To be done: The film review below describes the death of Charlie Davis's father. Explain how he comes to be killed.

Text extract:
* start *
Howe understood that being a bit out of focus even adds a bit of drama. It certainly worked during the fight scenes in Body and Soul. Howe famously shot some of the fight footage using a hand-held camera while on roller skates. Director Rossen and editors Francis D. Lyon and Robert Parrish smartly used the shots sparingly in the finished film. However, they're the most memorable shots in the fight scenes. Seeing Garfield sweaty and bloody from Howe's handheld camera view give the scenes a kind of news reel/documentary feel.


The film begins with boxing champ Charlie Davis (Garfield) waking up from a nightmare. The scar-faced Davis rushes to to see his mother and ex-girlfriend. His mother is shocked to see him and eventually kicks the man out of her house. Davis gets tanked and by 3 in them morning ends up in the arms of the trampy nightclub singer Alice (the leggy Hazel Brooks). The next day, hungover Davis prepares for the evening's main event. His gangster manager Roberts (blandly played by Lloyd Gough) reminds Davis he's being paid 60K to throw the fight. As Davis tapes up, he flashes back to the beginning of his boxing career and the events leading up to the match - and his broken relationships with his family and friends.

Things were tough in the old neighborhood. Davis sees his poor broken father killed after a mobster bombing of a neighboring speak easy collapses the family candy store. Davis has just decided to take up boxing against the wishes of his mother (Anne Revere - who made a career out of playing mothers in 40s films). His best friend Shorty becomes Davis' manager and he quickly convinces a boxing trainer to take a chance on the young Jewish street kid. After a series of successful bouts Quinn (William Conrad) gets Davis a shot at the title. For a price. He sells his boxer to a mobster that owns the current champ.

This is when it becomes every man and woman for themselves. Shorty protests Davis' new found connections with the mob. Davis - following the advice of his manager - cancels his wedding plans the same night he gets engaged. His girlfriend (Lili Palmer playing a sophisticated Greenwich Village artist) quits him and his mother disowns him and is left penniless. Meanwhile, Quinn is trying to make it with sexy tight-sweater-wearing Alice who in turn is trying to strike it rich with Davis.
* end *
Supplied data:
* start *
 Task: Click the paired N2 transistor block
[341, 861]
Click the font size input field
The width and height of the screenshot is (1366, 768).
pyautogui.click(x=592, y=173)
* end *
Solution: A mobster bombing of a neighboring speakeasy collapses the family candy store, and his father is killed.